National Security language Initiative

I still haven't had time to look at the text of the initiative, but for those of you who have the time to look here is this link and this link to the fact sheet.
I also found a good discussion of the initiative on this link. The writer has a unique idea but I am not sure he is familiar with the needs of the military and other agencies as far as languages are concerned. The military language student is a unique individual with extremely unique needs. Following a strict academic and scholastic approach to language teaching and learning with military and security students DOES NOT work. Following the strict academic and scholastic approach is slowing down the production of capable military intelligence students. I have proven that point several times.
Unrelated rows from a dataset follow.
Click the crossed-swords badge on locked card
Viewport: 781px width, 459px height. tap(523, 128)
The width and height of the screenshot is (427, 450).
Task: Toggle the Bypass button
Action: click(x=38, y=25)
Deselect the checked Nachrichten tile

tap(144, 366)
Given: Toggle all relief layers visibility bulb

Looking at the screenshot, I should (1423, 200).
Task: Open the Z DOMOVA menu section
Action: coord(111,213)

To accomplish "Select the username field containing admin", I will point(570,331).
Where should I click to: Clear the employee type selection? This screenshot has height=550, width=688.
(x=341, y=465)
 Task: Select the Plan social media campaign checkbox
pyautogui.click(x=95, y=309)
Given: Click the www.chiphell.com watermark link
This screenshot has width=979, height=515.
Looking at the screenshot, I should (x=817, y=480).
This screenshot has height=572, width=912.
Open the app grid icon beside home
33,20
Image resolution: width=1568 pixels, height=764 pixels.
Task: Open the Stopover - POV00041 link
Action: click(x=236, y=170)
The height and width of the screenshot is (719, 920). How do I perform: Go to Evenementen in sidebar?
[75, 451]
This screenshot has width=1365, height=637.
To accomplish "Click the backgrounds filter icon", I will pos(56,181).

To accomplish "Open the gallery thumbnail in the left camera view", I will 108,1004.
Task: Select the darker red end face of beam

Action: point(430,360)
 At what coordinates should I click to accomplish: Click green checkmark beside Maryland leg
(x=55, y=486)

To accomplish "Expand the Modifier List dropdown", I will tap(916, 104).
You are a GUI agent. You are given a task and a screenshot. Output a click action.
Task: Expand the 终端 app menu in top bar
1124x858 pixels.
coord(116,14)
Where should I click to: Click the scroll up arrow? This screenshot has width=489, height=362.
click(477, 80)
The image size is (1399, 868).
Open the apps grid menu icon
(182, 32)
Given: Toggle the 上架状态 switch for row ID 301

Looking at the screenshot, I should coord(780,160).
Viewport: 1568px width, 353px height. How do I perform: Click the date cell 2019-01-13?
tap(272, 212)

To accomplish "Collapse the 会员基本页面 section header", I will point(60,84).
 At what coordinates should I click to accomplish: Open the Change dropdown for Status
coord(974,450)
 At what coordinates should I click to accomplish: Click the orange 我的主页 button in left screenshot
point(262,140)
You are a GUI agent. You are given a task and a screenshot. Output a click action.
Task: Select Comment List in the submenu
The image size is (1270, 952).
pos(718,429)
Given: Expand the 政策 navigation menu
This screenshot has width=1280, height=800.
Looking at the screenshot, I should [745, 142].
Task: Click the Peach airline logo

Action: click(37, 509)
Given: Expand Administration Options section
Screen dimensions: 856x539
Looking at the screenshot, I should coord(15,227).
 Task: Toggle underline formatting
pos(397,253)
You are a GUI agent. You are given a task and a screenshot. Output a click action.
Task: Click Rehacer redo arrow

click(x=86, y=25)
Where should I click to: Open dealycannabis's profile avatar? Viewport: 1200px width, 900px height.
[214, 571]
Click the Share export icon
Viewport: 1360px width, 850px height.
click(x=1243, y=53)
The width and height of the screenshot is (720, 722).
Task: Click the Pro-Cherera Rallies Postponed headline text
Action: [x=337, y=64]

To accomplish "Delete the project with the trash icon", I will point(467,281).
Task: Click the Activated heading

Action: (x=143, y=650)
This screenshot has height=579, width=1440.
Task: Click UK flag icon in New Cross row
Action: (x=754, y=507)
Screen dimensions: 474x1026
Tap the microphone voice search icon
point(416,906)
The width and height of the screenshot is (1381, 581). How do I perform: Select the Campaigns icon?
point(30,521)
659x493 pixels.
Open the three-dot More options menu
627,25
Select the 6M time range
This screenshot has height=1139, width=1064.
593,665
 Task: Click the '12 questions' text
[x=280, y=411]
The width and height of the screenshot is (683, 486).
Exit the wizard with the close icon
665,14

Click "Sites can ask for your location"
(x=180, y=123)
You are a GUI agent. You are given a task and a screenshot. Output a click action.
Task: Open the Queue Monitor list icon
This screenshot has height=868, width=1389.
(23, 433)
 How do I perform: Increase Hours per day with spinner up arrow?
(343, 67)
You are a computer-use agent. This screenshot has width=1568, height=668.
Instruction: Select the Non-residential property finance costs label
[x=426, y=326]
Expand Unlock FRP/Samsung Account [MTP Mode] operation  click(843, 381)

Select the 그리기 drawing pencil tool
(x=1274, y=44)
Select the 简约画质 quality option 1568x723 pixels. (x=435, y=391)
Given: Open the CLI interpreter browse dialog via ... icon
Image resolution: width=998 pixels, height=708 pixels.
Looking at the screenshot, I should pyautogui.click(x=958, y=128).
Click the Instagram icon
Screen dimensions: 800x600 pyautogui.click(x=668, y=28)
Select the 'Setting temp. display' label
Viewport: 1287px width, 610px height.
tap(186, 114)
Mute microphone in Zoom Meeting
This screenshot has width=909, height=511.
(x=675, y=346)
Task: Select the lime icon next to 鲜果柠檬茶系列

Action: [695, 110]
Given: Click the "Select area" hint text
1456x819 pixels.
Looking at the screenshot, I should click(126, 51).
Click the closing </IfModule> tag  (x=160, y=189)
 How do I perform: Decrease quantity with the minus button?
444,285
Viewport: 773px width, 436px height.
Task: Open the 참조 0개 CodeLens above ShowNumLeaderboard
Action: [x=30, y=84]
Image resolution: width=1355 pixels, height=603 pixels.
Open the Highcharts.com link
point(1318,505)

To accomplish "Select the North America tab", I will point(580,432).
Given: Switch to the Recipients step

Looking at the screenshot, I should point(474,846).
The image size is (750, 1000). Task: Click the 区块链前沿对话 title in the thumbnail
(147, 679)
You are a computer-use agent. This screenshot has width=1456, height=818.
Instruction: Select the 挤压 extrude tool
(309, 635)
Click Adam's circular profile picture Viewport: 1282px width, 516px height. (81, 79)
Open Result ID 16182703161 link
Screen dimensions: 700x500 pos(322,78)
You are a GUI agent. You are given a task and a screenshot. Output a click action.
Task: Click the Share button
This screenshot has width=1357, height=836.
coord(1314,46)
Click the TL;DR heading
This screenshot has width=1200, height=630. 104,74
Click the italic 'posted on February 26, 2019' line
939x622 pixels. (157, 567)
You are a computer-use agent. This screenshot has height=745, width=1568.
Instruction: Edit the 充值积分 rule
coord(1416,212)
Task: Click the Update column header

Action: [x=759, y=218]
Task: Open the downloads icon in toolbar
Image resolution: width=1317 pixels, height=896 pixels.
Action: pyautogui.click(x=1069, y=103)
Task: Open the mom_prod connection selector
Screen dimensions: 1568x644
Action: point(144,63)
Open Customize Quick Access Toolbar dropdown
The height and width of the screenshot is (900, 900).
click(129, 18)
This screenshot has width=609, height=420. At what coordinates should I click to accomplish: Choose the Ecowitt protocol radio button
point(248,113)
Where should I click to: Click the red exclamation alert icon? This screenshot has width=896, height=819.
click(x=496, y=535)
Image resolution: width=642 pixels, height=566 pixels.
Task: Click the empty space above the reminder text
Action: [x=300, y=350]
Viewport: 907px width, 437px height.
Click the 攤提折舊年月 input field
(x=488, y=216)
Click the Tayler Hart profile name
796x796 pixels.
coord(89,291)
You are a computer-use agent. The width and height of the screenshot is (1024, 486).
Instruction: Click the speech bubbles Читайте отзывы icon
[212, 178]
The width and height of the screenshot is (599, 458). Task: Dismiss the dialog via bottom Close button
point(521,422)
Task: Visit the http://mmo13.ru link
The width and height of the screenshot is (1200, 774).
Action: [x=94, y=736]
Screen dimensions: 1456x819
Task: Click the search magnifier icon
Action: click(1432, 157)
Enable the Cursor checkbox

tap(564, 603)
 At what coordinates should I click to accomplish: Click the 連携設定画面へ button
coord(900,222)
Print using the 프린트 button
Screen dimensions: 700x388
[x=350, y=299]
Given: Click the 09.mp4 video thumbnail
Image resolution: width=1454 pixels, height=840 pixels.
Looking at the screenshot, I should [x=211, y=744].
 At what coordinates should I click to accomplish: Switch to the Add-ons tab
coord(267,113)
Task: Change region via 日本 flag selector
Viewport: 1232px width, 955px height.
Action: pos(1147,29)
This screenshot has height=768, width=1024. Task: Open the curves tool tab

Most recently I did a 53 weeks project for the US Navy where we managed to get the students to graduate in 46 weeks (down from 72 currently at other institutions). I hae developed my methods now to where it can be done in 36 weeks. I also managed to raise the scores of a refresher class by one full point into the 2+ and 3 territory in 15 days. I will not go into the technical details of that but it is sufficient for me to say that things like that are doable by NOT following the academic approach.
The language trainer that is needed for projects like that is a unique breed and I doubt that they are bred in the Middle East either. For language instructors to produce results they must be familiar with a wide range of fields and skills including psychology, motivation, communications, computer science, curriculum planning and development, knowledge of the Internet and technologies that can be used in the class room and above all fluent, level 5, knowledge (and cultural awarenes) of the English language and English-speaking people so that they can communicate freely with their students. My advice is to spend some of that money the President is authorizing on developing such teachers and teacher-training networks. The worst thing that can happen is for the money to end up in the hands of teachers' unions who still cannot produce kids who can read English from our public schools.